To implement the Persian calendar with minimum efforts performed the below steps:
Converting every date coming from UI into Gregorian format in validate() of form using the implementation suggested in below link http://www.dailyfreecode.com/forum/converter-gregorian-date-jalali-date-20288.aspx
Once the dates are converted to Gregorian the whole application will keep running as it was running earlier with Gregorian dates.
While saving the date in DB, I decided to store the date in Gregorian format only as I need to support PostgreSQL DB as well and it was not supporting the Persian Calendar.
While fetching the data to UI, the date will be retrieved from DB and again I am converting the date in Persian format.
To show the Persian calendar on UI, refer the below link. It has other calendars implementation as well http://keith-wood.name/calendars.html
The above approach can help implementing most of the different calendars.
Upvotes: 0
Reputation: 168416
While submitting a form, how can we save date(which is in String format in Action class) in Persian format in DB?
Store the date as a DATE
data type and when you want to insert it into the table use TO_DATE
with the NLS calendar parameter for Persian to convert it from a Persion formatted string to a date:
Query 1:
SELECT TO_DATE(
'1397/02/05',
'yyyy/mm/dd',
'nls_calendar=persian'
)
FROM DUAL
| TO_DATE('1397/02/05','YYYY/MM/DD','NLS_CALENDAR=PERSIAN') |
|-----------------------------------------------------------|
| 2018-04-25T00:00:00Z |
While retrieving data from DB, it should come in Persian format.
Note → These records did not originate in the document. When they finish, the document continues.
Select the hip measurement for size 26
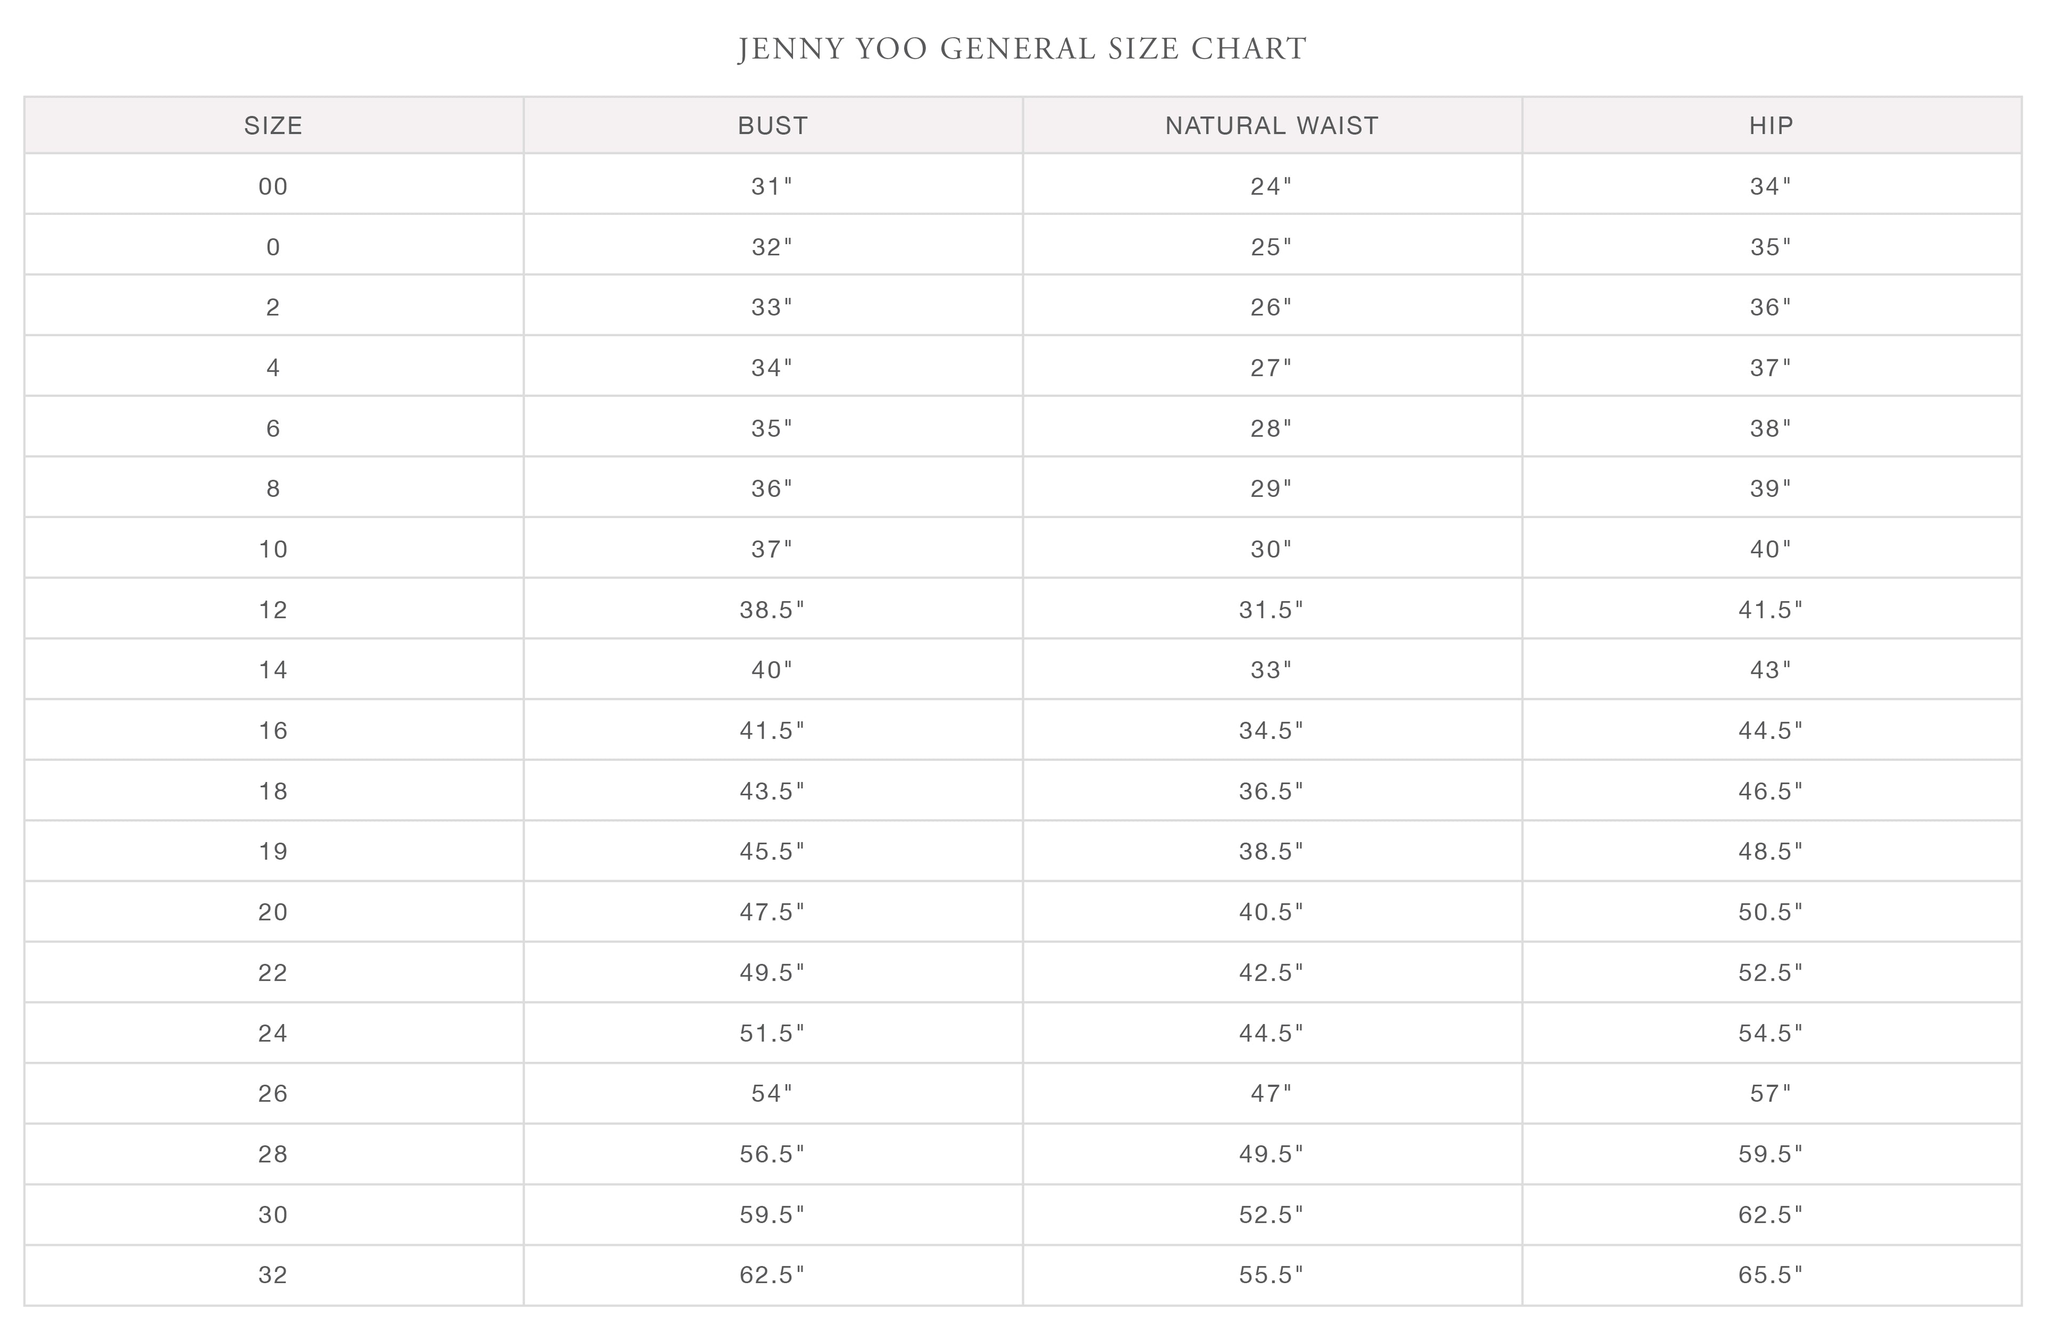The width and height of the screenshot is (2046, 1331). tap(1771, 1093)
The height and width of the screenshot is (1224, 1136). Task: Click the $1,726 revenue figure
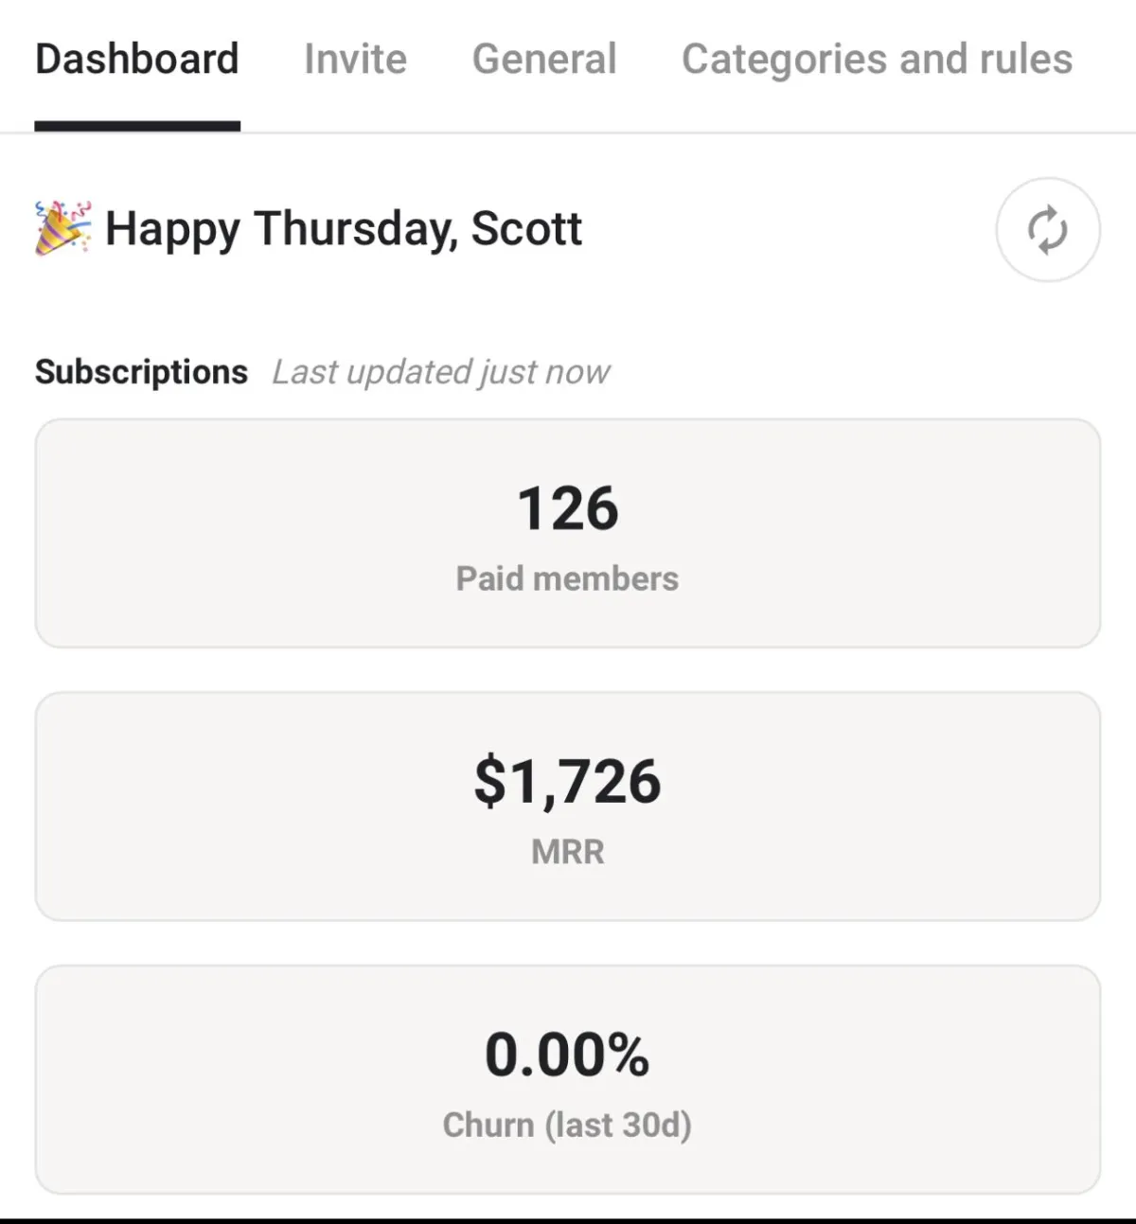[x=568, y=781]
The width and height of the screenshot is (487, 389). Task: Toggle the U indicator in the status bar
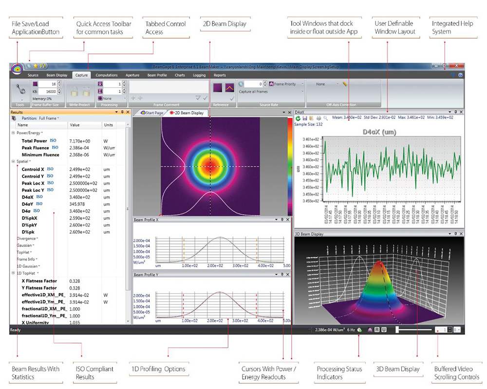point(384,330)
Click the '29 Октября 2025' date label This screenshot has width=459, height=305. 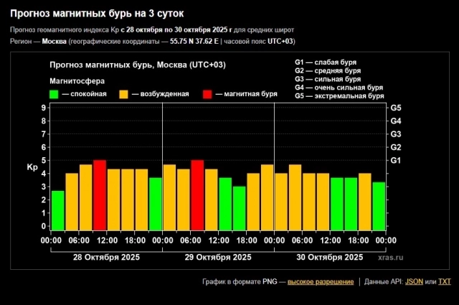coord(218,257)
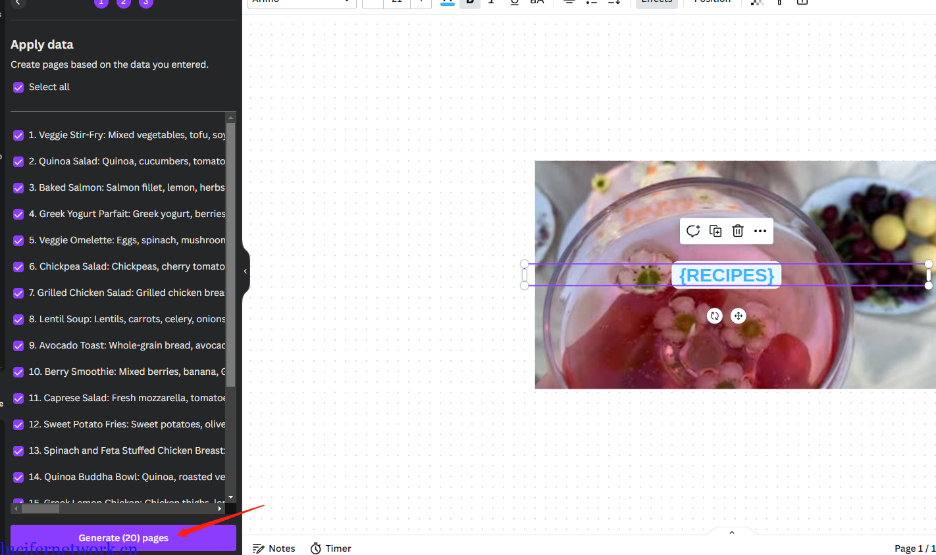Viewport: 936px width, 555px height.
Task: Click the list's scroll-down arrow
Action: click(230, 497)
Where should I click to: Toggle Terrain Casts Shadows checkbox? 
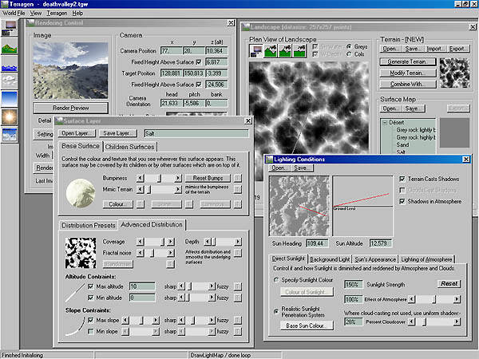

As of now, the JDBC client is retrieving the date in Gregorian Calender.
When you output the value, just specify the calendar you want to use to format it. So for Persian, use TO_CHAR
with the NLS calendar parameter for Persian:
Query 2:
SELECT TO_CHAR(
DATE '2018-04-25',
'yyyy/mm/dd',
'nls_calendar=persian'
)
FROM DUAL
| TO_CHAR(DATE'2018-04-25','YYYY/MM/DD','NLS_CALENDAR=PERSIAN') |
|---------------------------------------------------------------|
| 1397/02/05 |
Do we have any way using which JDBC client retrieve date in Persian format.
This is a common misconception. A DATE
data type stored in Oracle tables as 7 bytes containing year (2 bytes), month, day, hours, minutes and seconds (1 byte each). It does not have any "format" (but it is effectively stored in the Gregorian calendar).
JDBC does not transfer a formatted date, it just transfers those 7 bytes and stores it in a java.sql.Date
class (which also just stores those bytes).
If you want to format a DATE
data type then you need to convert it to another data type; typically a string for which you want to use TO_CHAR
in the Oracle database (or some other method to format Dates in Java).